The Staatliche Münze Berlin (SMB) is a European coin mint located in the city of Berlin. It is one of the four German coin mints, the others being the Staatliche Münzen Baden-Württemberg, the Bavarian State Mint, and the Hamburgische Münze. The SMB produces a fifth of all German coins.

The first mention of a Berlin mint dates back to a document from 1280. In 1750 and 1764, Frederick II of Prussia enacted coin reforms-supported by mint master Johann Philipp Graumann. Control of the Prussian mint industry was turned over from semi-private enterprises to the crown. During these reforms, the Berlin mint received the "A" mint mark which continues to be used today. The German mint system was established in 1871 with the German Coinage Act.
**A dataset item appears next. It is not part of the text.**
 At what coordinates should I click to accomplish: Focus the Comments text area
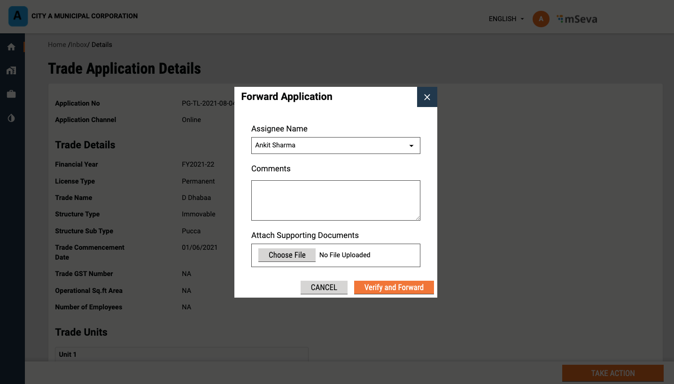point(335,200)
Rather than one common national mint, mints were established in Berlin, Hamburg ("J"), Karlsruhe ("G"), Munich ("D"), and Stuttgart ("F").

In recent history several other mints operated in Germany. These, along with their mint marks, were as follows:

Hannover "B" 1866–1874, Vienna "B" 1938–1944, Frankfurt "C" 1866–1879, Dresden "E" 1872–1887, Muldenhütten (Freiberg area) "E" 1887–1953, Darmstadt "H" 1872–1882, and Tabora (German East Africa) "T", 1916.